== Supplied material ==
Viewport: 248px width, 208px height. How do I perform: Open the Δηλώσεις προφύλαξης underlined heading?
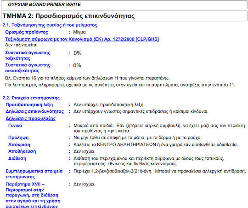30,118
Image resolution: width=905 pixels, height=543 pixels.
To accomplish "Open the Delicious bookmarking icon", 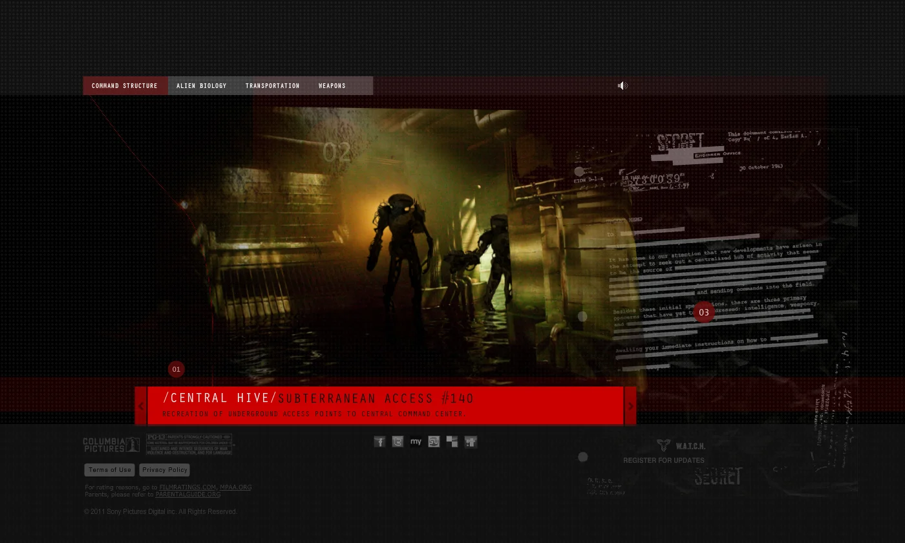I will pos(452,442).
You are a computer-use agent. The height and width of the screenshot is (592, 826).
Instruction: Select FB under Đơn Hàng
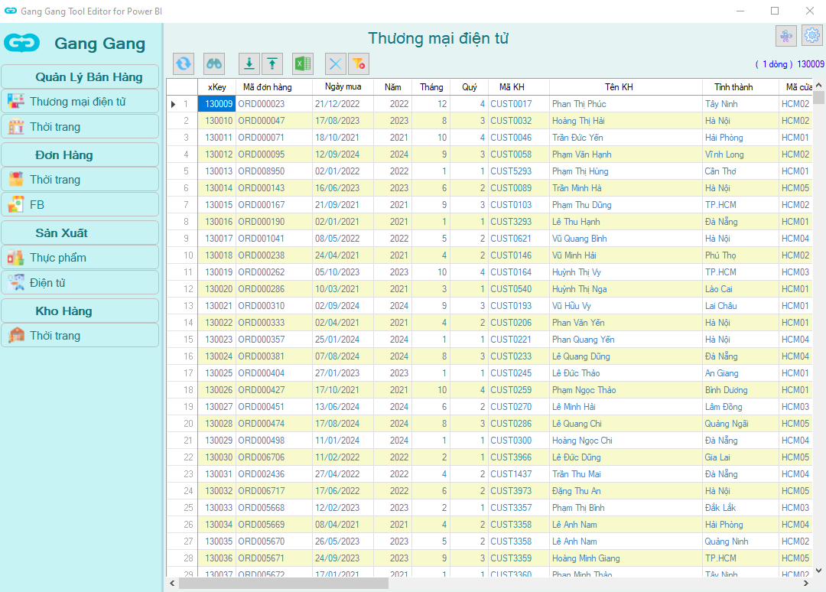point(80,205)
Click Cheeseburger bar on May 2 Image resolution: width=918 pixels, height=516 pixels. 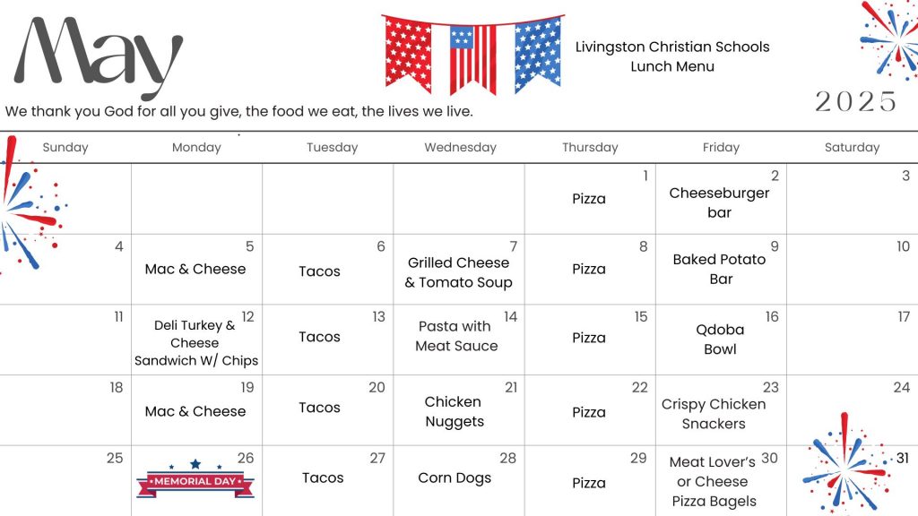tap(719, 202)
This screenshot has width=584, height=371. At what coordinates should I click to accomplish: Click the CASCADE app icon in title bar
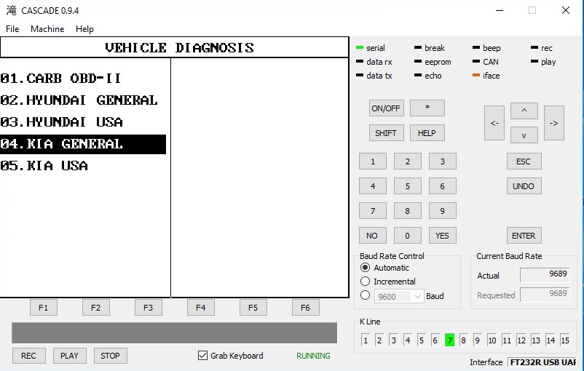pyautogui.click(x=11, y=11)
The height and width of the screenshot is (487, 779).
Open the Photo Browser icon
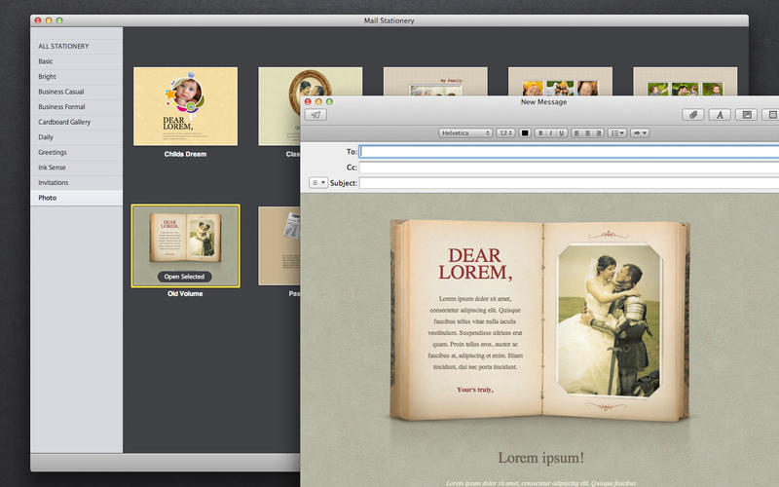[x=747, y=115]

== Task statement ==
From the line with "The height and width of the screenshot is (487, 779)." to the last line above, restate each line word for word, but skip the pictures.

== Answer below ==
The height and width of the screenshot is (487, 779).
Open the Photo Browser icon
[x=747, y=115]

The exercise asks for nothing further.